I have someone living in my house without my permission. He won't leave.
JA: Because real estate law varies from place to place, can you tell me what state this is in?
Customer: California
JA: Has anything been filed or reported?
Customer: no. I called the police Monday night and they talked to him but couldn't make him leave because he's been staying there over a month and he has stuff there
JA: Anything else you want the lawyer to know before I connect you?
Customer: he never had permission to move in or bring his stuff over. He is not on the lease.
Submitted: 11 months ago.
Category: Legal
Expert:  Marc replied 11 months ago.

Hello. My name is Marc. I'm a licensed attorney and I will be happy to answer your questions. I can imagine how vexing this situation must be for you! And the police response is mind boggling.

California Penal Code 602 PC prohibits the crime known as criminal trespass. Put very simply, you may commit the California crime of trespassing when you enter . . . or remain on . . . someone else's property without permission or a right to do so.1

California trespass law sets out literally dozens of situations in which the offense of trespass may take place...some that are common, and some that are highly unusual or even a bit bizarre. The most common acts that are prohibited by California trespassing laws include:

  • entering someone else's property with the intent to damage that property,
  • entering someone else's property with the intent to interfere with or obstruct the business activities that are conducted there,9
  • entering and "occupying" another person's property without permission, and
  • refusing to leave private property after you've been asked to do so.

Now, in your case, the last bullet listed above is applicable. Based on the facts you have conveyed, you are the lawful occupant of the house (note: even if you were merely a tenant, rather than the owner, this would still apply). Some guy is in your house. The guy does not have permission - either contractual, implied or otherwise - to be in your house. And finally, the guy refuses to leave.

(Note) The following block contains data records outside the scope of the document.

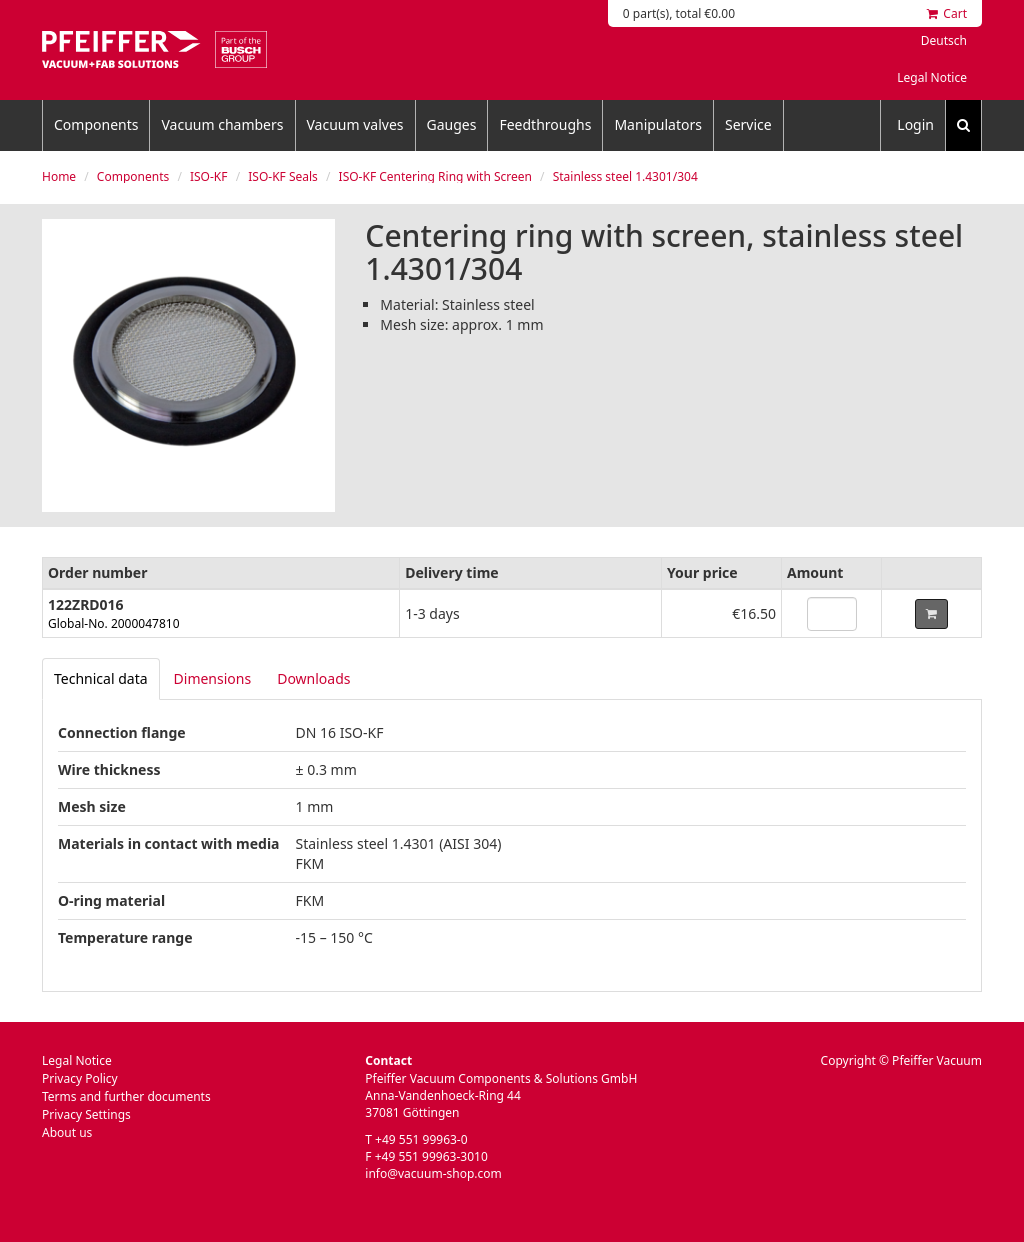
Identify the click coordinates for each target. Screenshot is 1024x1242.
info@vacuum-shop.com (433, 1173)
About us (67, 1132)
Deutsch (944, 40)
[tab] (101, 679)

Thus, this situation contains all the required elements of criminal trespass under CA law.

As to why the police turned you away, I can only guess that they might have misunderstood this situation to be essentially a sort of landlord-tenant issue, which, as a civil matter, would not be within their jurisdiction. But it is not, and you need to explain that to them. Cite for them the following section of the Penal Code:

California's criminal trespassing law. ("(o) Refusing or failing to leave land, real property, or structures belonging to or lawfully occupied by another and not open to the general public, upon being requested to leave by (1) a peace officer at the request of the owner, the owner's agent, or the person in lawful possession, and upon being informed by the peace officer that he or she is acting at the request of the owner, the owner's agent, or the person in lawful possession, or (2) the owner, the owner's agent, or the person in lawful possession.")

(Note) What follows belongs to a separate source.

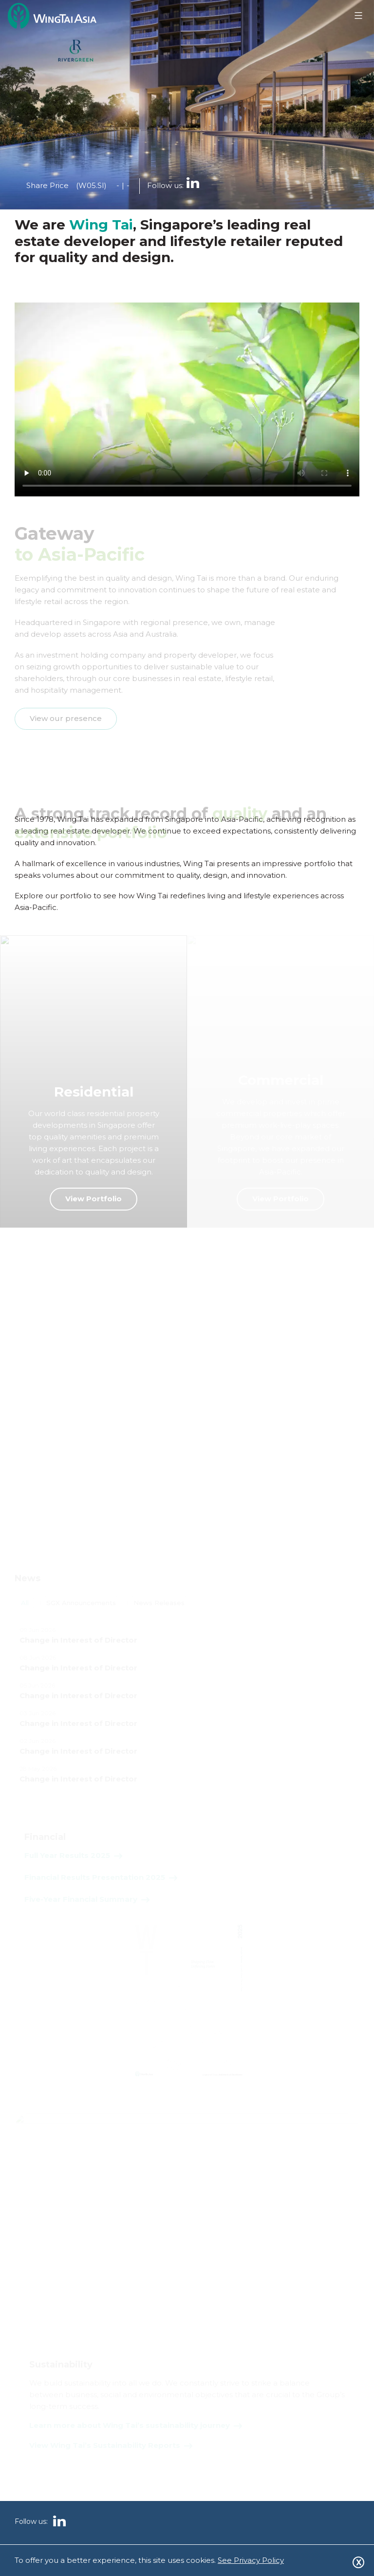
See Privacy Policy (251, 2560)
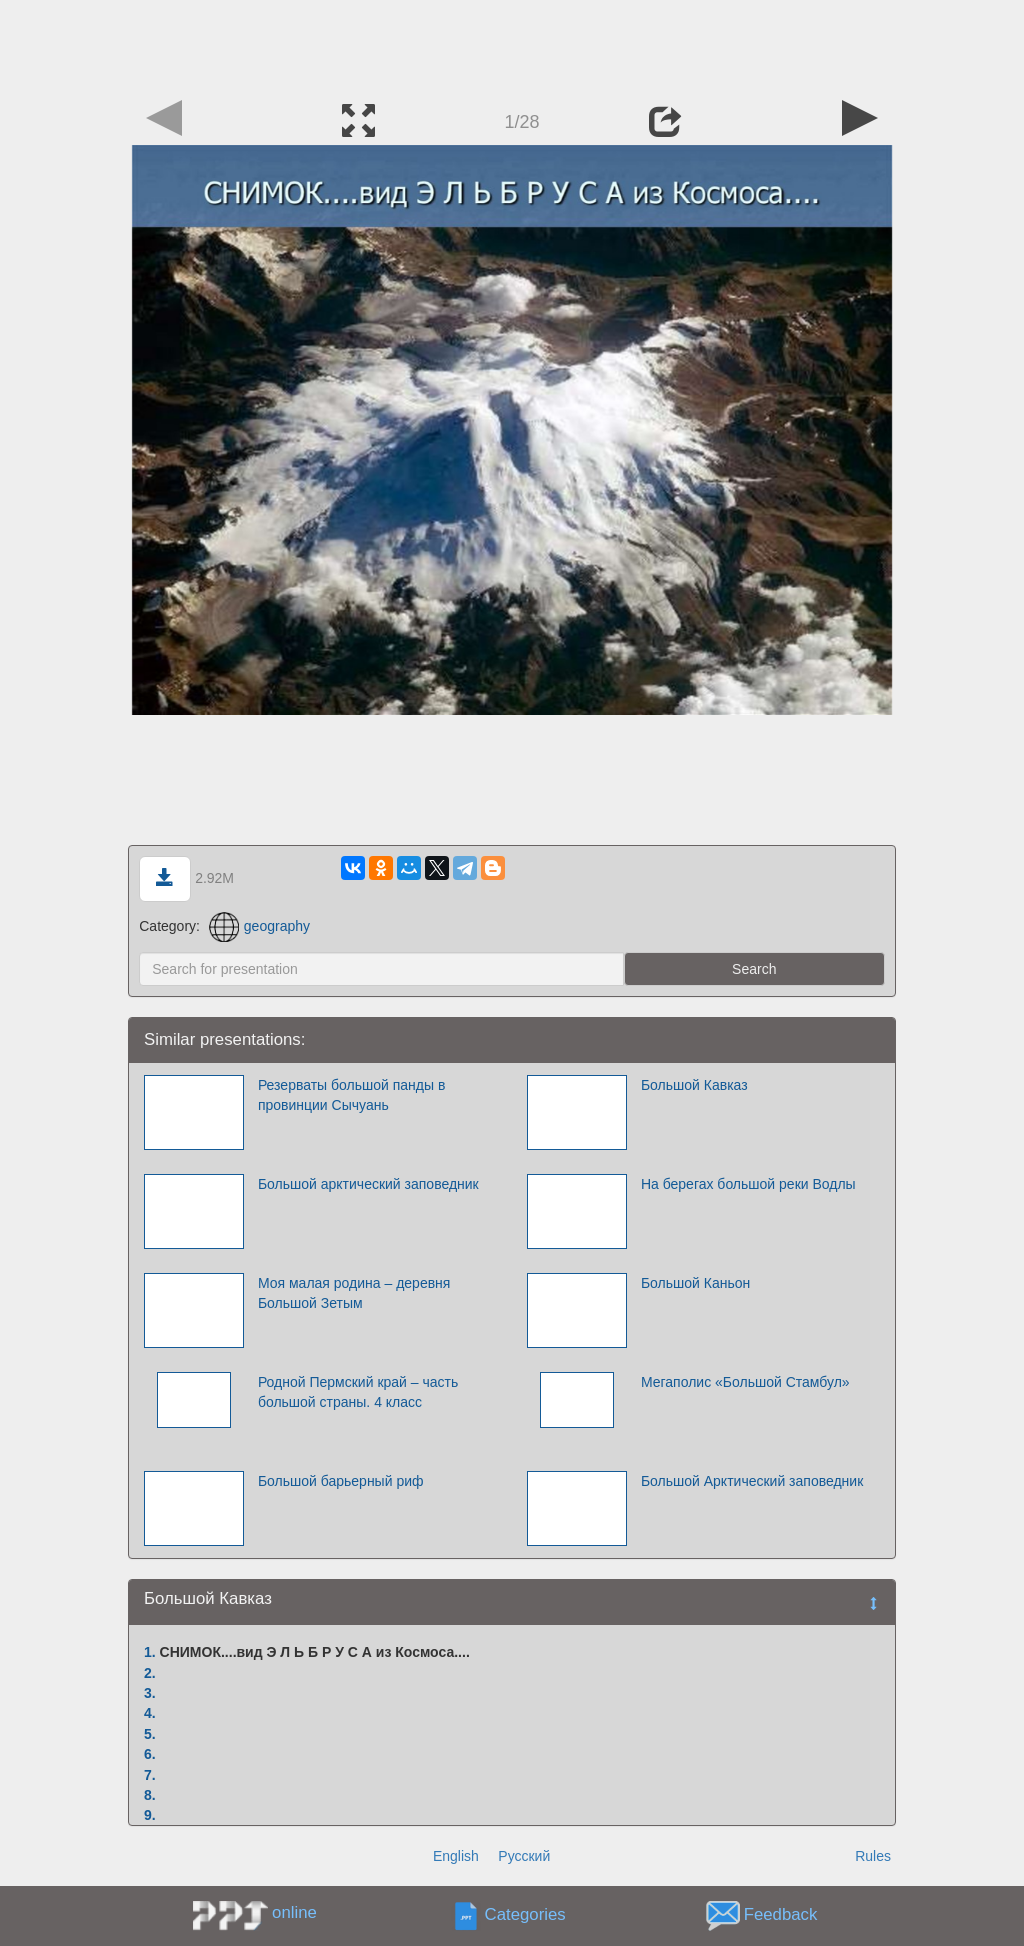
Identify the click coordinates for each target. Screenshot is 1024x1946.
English (456, 1856)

Ask the police how it is that this guy is not committing criminal trespass. I cannot imagine how they could determine otherwise. The result, once they realize there's a person committing this crime in your house, they have authority to arrest him and charge him with misdemeanor criminal trespass. Furthermore, if he has made any threats to you, he could be charged with aggravated criminal trespass, a felony.

I hope this helps! I hope I've provided you with useful information that helps you better understand your issues and options. If so, please be sure to rate my answer, since that is the only way I can receive credit.

I wish you luck and a speedy resolution to this problem!